Mcgowan: Kix Cereal and a Changed Culture

April 8, 2025

by Richard McGowan, Ph.D.

I intend to explain what a synecdoche is, but first a story about a box of cereal.

About 35 years ago, my oldest son, Cassidy, ate a bowl of Kix for breakfast. For those unacquainted with the cereal, a box of Kix contains corn-flavored balls, not flakes, appropriate to eat with milk and sugar. I ate the same cereal in the 1950s when I was a child.

=He was just learning to read and the box of Kix was in front of him, so he perused it.

 “Hey Dad, look at this.” He pointed to the box, where it read “Kid-Tested, Mother-Approved,” a slogan General Mills adopted for the cereal in 1978.

My son knew that I was aware of exclusionary language and he was also well aware that I was the principal care-provider for him and his two brothers. “Shouldn’t it say, ‘father-approved,’ too?”  

I don’t know if my 10 year-old son asked just to see a strong reaction to the General Mills brand of exclusion or if he was puzzling out why a company would leave out one of the parents. In his case, the parent who made his lunch each morning, got him and his brothers ready for school, and greeted him as he got off the bus.

 “Maybe you should write a letter to the people who make that cereal. What do you think?” I asked.

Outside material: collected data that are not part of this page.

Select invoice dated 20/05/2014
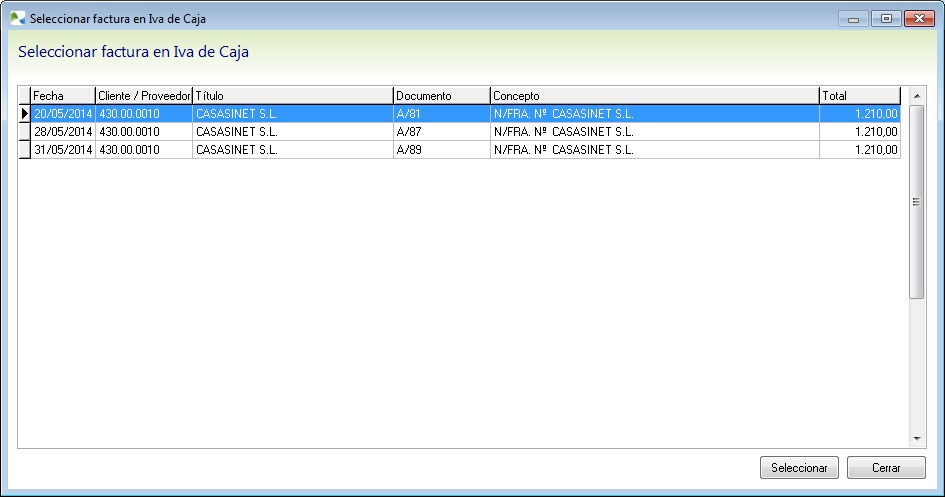 62,114
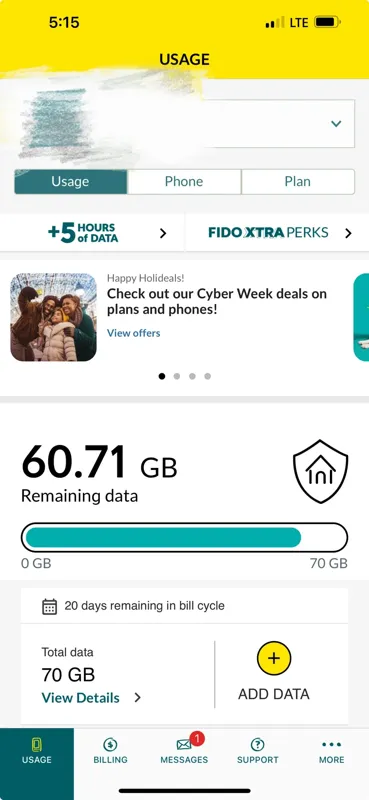This screenshot has height=800, width=369.
Task: Expand the Fido Xtra Perks chevron
Action: 348,233
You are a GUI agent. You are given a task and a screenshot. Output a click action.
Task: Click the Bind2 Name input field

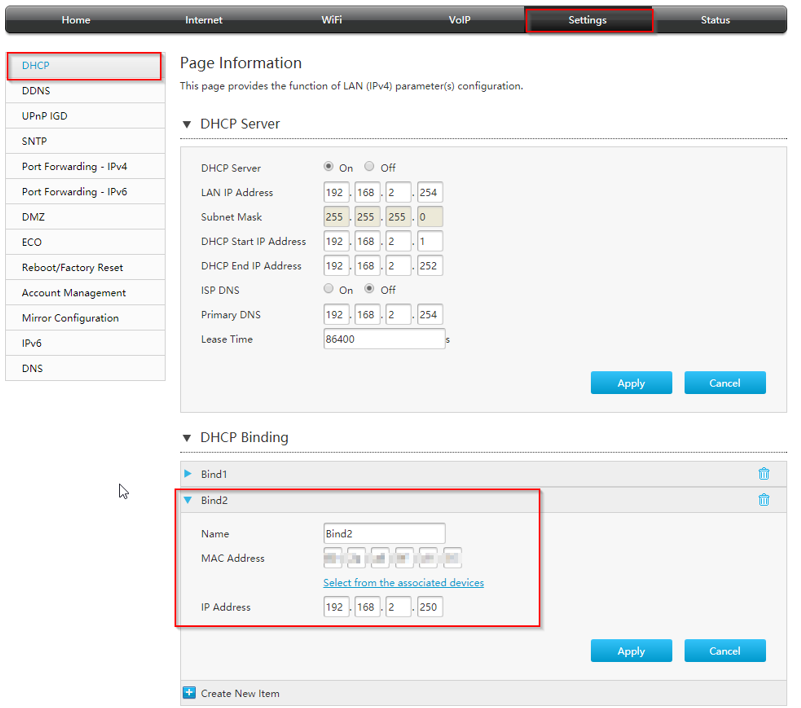[x=383, y=534]
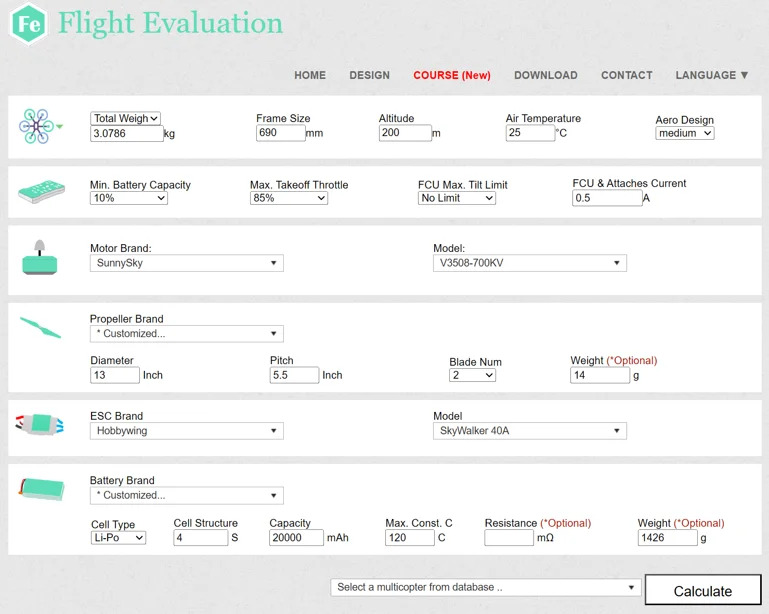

“That’s a good idea.” So we got out pencil and paper. We talked about what he should say and then he wrote a letter to the company. General Mills replied, “explaining” that the company could only make claims based on proof that mothers approved of their children eating Kix, as though that put an end to the matter of exclusion.

The company did not explain why it did not gather proof about how fathers thought of the cereal, however . . . if a company ignores fathers on the packaging, a company will have likely ignored fathers in the gathering of proof.

And in the grand scheme of things, maybe the omission of ‘fathers’ on the box is de minimis, an omission so small as to be insignificant. I think it was a synecdoche, a small thing that reveals a larger thing, a little detail that shows how fathers were understood.  

Given the history of childcustody rulings, Kix accurately represented our culture’s view of fathers inasmuch as they were insignificant (or bumbling in the case of Homer Simpson).  Of course, given the more radical elements of feminism, fathers could be dealt away with altogether.  As one loud feminist voice (Sara Ruddick) asserted, “If you take care of children on a daily basis, you are a mother no matter what your sex,” a remark insulting to parents, both men and women.

At about the same time, Bobby Knight was kicking or throwing chairs. The Star wondered why “any mother would allow her son to play for him.”  Because, after all, fathers uniformly approve of that kind of behavior and certainly have no feelings one way or the other about childcare.  

The way Kix excluded men is a small thing, but it reveals the whole attitude toward fathers in the 1980s and 90s and into the 2000s.

Just the other day, though, my oldest son texted a message, accompanied by a picture, to his Mom, his brothers, and me. The text said, “We did it,” with a photo of Kix cereal. The box stated, “Kid-tested, Parent-approved,” a change made in 2018. By then we had no children in the house so I missed the re-tooled slogan.  

It took 40 years for General Mills to include fathers on its cereal’s packaging. The change in language is a small thing, but a possible synecdoche, portending inclusivity and individuals being treated as individuals. That would be a big thing.

I’m not entirely optimistic the way my children are, having lived through the heightened application of affirmative action and having experienced the malevolence of rabid feminism. 

But at least children can now read that Kix is “parent-approved.” As my youngest son advised, “Take the win, Dad.”

His advice is forward-looking and upbeat.

Richard McGowan, Ph.D., an adjunct scholar of the Indiana Policy Review Foundation, has taught philosophy and ethics cores for more than 40 years, most recently at Butler University. Research citations for Dr. McGowan’s articles are available at www.inpolicy.org.